The guidelines recommend nine servings of produce every day as part of a healthy diet – four servings of fruit and five servings of vegetables. This is up from the previous recommendation of five servings a day.

“Fruits and vegetables are the powerhouse foods with mega-nutrition for few calories, and should be the cornerstone of any healthful diet,” says Kathy Means, vice president of the Produce Marketing Association. Fresh fruits and vegetables are a great source of fiber, potassium and anti-oxidants.

About now, you may be thinking, “sure, they’re good for me, but how in the world can I work that many servings of fruits and vegetables into my daily routine?” The good news is that it’s probably easier than it appears at first glance.

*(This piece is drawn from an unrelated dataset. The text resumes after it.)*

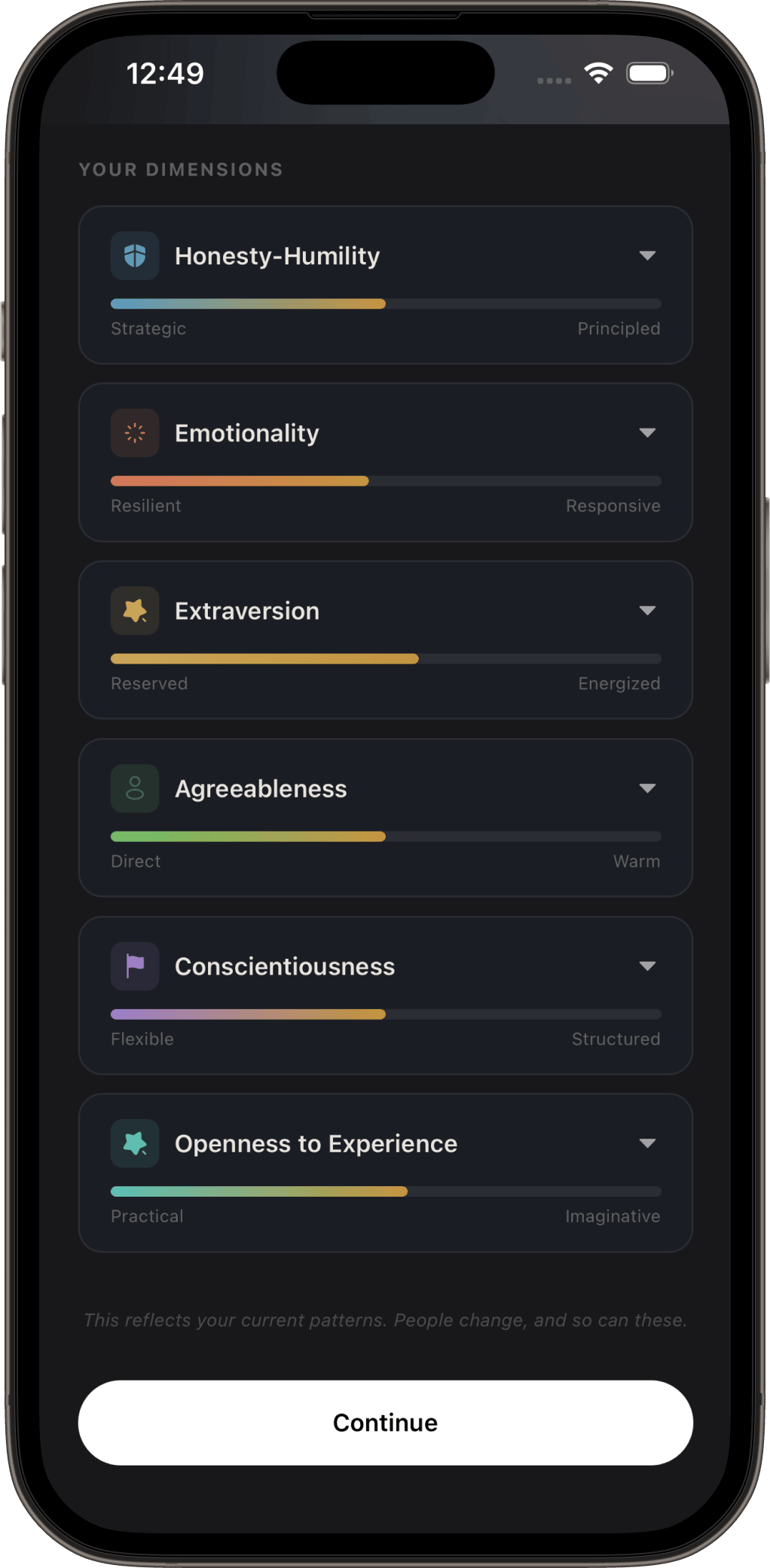Image resolution: width=770 pixels, height=1568 pixels.
Task: Click the Emotionality progress bar
Action: click(x=386, y=481)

While nine servings of fruits and vegetables sounds like a lot, when you look at the total quantity of food involved, it becomes much more manageable. For example, four servings of fruit translates into two cups; five servings of vegetables works out to 2 1/2 cups. And if you’re filling up on fruits and vegetables, you’re much less likely to be craving a candy bar or chips.

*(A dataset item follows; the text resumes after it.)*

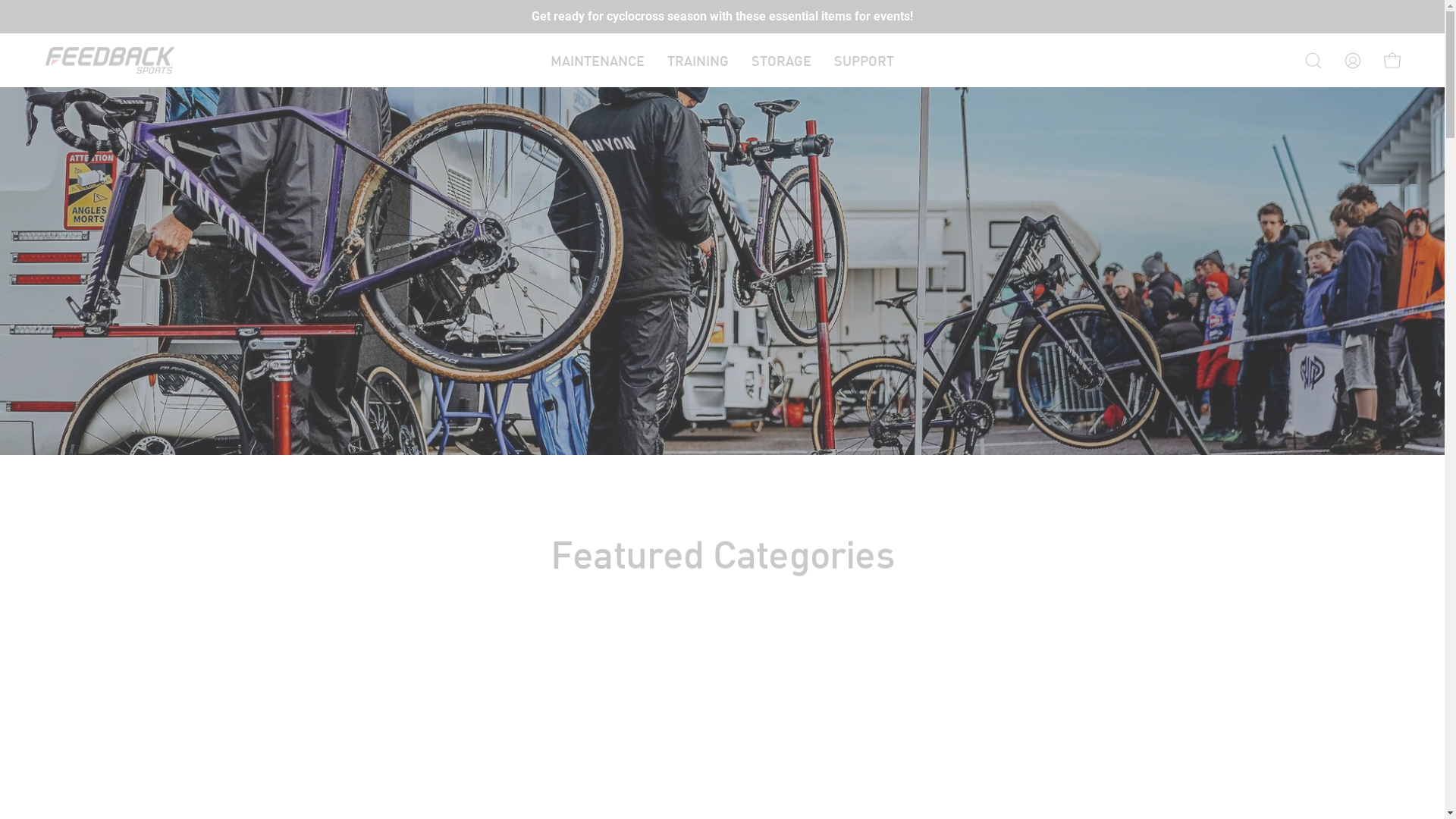Click the cyclocross bikes hero image
Screen dimensions: 1456x819
(x=722, y=271)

Here are some tips for fitting those nine servings a day into your menu:

* Choose a variety of fruits and vegetables. Now is a good time to expand your horizons and try something new, like root vegetables or ugli fruit.

* Try to include different colors of vegetables in your diet every day – red, as in peppers and tomatoes; green, such as spinach and kale; orange from carrots and squash; white from corn and cauliflower; and purple like eggplant.

* Make fruits and vegetables part of every meal. Have a glass of juice with breakfast, or add berries or bananas to your morning cereal. Add a salad to your lunch routine, and vegetable dishes to your dinner table.

* Fruits and vegetables are great as portable snacks. Grab an apple or some carrots on your way out the door.

* Smoothies are fun to make, tasty to drink and a good way to consumer fruits (and vegetables, too). Blend your fruit of choice with yogurt for a refreshing breakfast treat or a mid-afternoon pick-me-up.

The guidelines also advise consumers to practice safe food handling techniques. The Partnership for Food Safety Education has tips for the proper handling of fruits and vegetables at www.fightbac.org. They include checking produce for bruising or damage before you buy it; cleaning your hands before handling produce, cleaning the produce, and cleaning all surfaces that produce will come into contact with; and separating produce from other foods such as raw meat, poultry and fish.

Along with the advice to eat more fruits and vegetables, the guidelines also recommend reduced calorie consumption, limiting fat intake, consuming less salt and increasing daily exercise. Don’t try to implement all these changes into your lifestyle at once. Incorporate them slowly so you won’t be overwhelmed. Over time, these changes will pay off in improved health and reduced risk for major chronic diseases.